— Start QUOTED TEXT —

Days 17 & 18: The only life you have to live is your own
My mind couldn’t get out of obsessive circles these two days. I’ve never thought of myself as an obsessive-minded person – mostly because I associate obsession with artists talking about how obsessed they are with an idea, and I wish to have that problem. But a wise friend pointed out to me, when I was explaining a head-cycle I’m used to, that what I was describing was a classic example of obsessive thinking.
Merriam-Webster’s definition of obsession : a persistent disturbing preoccupation with an often unreasonable idea or feeling
*Neon blinking sign to my head*
When this obsessive thinking is occurring, it feels impossible to pinprick a light-hole through to awareness. Thankfully, I was able to achieve a pinhole at one point, and I realized that I was constantly detaching from my life in order to maintain the possibility of living someone else’s life, or future me’s life. It is this inane distrust in being accepting of the present me because I’m convinced there’s a future, better me and I need to take action now to actualize her. This means, I disassociate and I do not take in the details or the significance of every piece of life that is always surrounding me, wonderfully and overwhelmingly surrounding me.
This pinhole gave me enough intuition to follow an instinct and open a book I’d picked up at a thrift store months ago called The Awakened Eye by Frederick Franck. This is a follow-up book to his The Zen of Seeing, Seeing/Drawing as Meditation which is mentioned as a resource book in The Artist’s Way (serendipity at work). The book is meant to imitate one of Franck’s in-person drawing and meditation workshops. He explains how he began understanding seeing/drawing (his own phrasing) as a Zen practice.
This book really got to me. Franck describes an early childhood experience he had with his grandfather’s stereopticon, a hand-held pair of lenses with two images at the end of it that, when you look through the lenses, become transposed on top of each other creating a 3D image. Franck would look through the stereopticon at the 3D images for hours. He explains how he eventually found that he could choose to have stereopticon vision without the device when he looked at objects or people. “People, when looked at through my mental stereoscope, underwent an extraordinary metamorphosis: each one became the impressively unique, mysterious being he never expected himself to be.” This is the approach Franck uses in his day-long drawing workshops – to treat whatever you are drawing as the most important, all-encompassing thing in the world and draw it exactly as it appears to you. Trust your eyes. He describes imagining the pencil as a seismographic needle, feeling the contours of the leaf or flower you are imitating. When I was drawing, I kept thinking how no one likes when someone else transposes them incorrectly or hurriedly makes a copy of them. And no one likes art of that nature – dishonesty doesn’t work.

— End QUOTED TEXT —

GOAL:
Please reproduce the Days 17 & 18 post verbatim, from its title through its last line. The material that comes next has nothing to do with this.

— Start STORED RECORDS —

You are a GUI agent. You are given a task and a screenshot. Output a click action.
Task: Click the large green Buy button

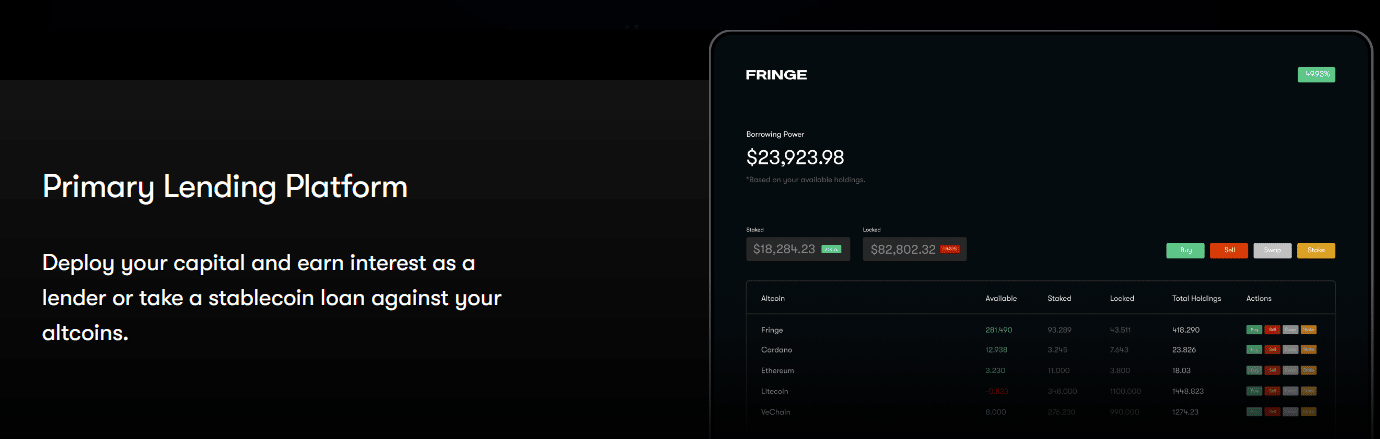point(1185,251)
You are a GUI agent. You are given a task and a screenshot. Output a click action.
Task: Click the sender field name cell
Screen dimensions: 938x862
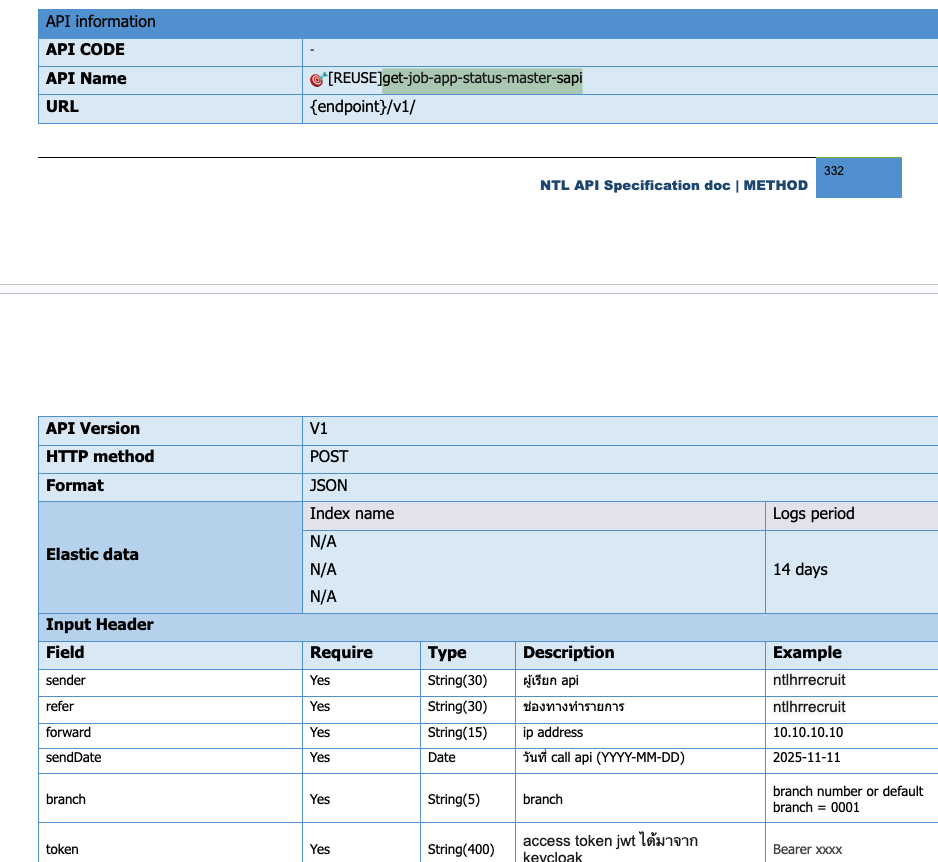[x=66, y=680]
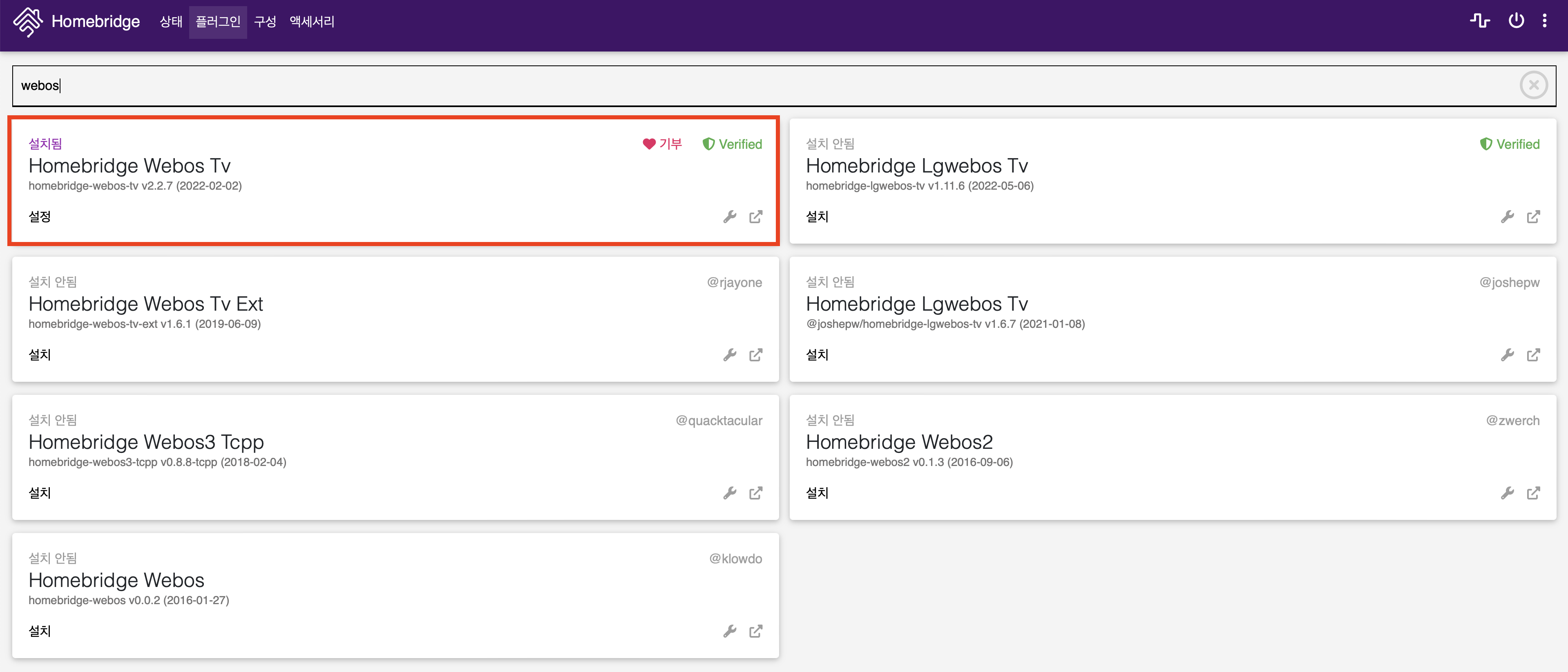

— End STORED RECORDS —

CORRECT OUTPUT:
Days 17 & 18: The only life you have to live is your own
My mind couldn’t get out of obsessive circles these two days. I’ve never thought of myself as an obsessive-minded person – mostly because I associate obsession with artists talking about how obsessed they are with an idea, and I wish to have that problem. But a wise friend pointed out to me, when I was explaining a head-cycle I’m used to, that what I was describing was a classic example of obsessive thinking.
Merriam-Webster’s definition of obsession : a persistent disturbing preoccupation with an often unreasonable idea or feeling
*Neon blinking sign to my head*
When this obsessive thinking is occurring, it feels impossible to pinprick a light-hole through to awareness. Thankfully, I was able to achieve a pinhole at one point, and I realized that I was constantly detaching from my life in order to maintain the possibility of living someone else’s life, or future me’s life. It is this inane distrust in being accepting of the present me because I’m convinced there’s a future, better me and I need to take action now to actualize her. This means, I disassociate and I do not take in the details or the significance of every piece of life that is always surrounding me, wonderfully and overwhelmingly surrounding me.
This pinhole gave me enough intuition to follow an instinct and open a book I’d picked up at a thrift store months ago called The Awakened Eye by Frederick Franck. This is a follow-up book to his The Zen of Seeing, Seeing/Drawing as Meditation which is mentioned as a resource book in The Artist’s Way (serendipity at work). The book is meant to imitate one of Franck’s in-person drawing and meditation workshops. He explains how he began understanding seeing/drawing (his own phrasing) as a Zen practice.
This book really got to me. Franck describes an early childhood experience he had with his grandfather’s stereopticon, a hand-held pair of lenses with two images at the end of it that, when you look through the lenses, become transposed on top of each other creating a 3D image. Franck would look through the stereopticon at the 3D images for hours. He explains how he eventually found that he could choose to have stereopticon vision without the device when he looked at objects or people. “People, when looked at through my mental stereoscope, underwent an extraordinary metamorphosis: each one became the impressively unique, mysterious being he never expected himself to be.” This is the approach Franck uses in his day-long drawing workshops – to treat whatever you are drawing as the most important, all-encompassing thing in the world and draw it exactly as it appears to you. Trust your eyes. He describes imagining the pencil as a seismographic needle, feeling the contours of the leaf or flower you are imitating. When I was drawing, I kept thinking how no one likes when someone else transposes them incorrectly or hurriedly makes a copy of them. And no one likes art of that nature – dishonesty doesn’t work.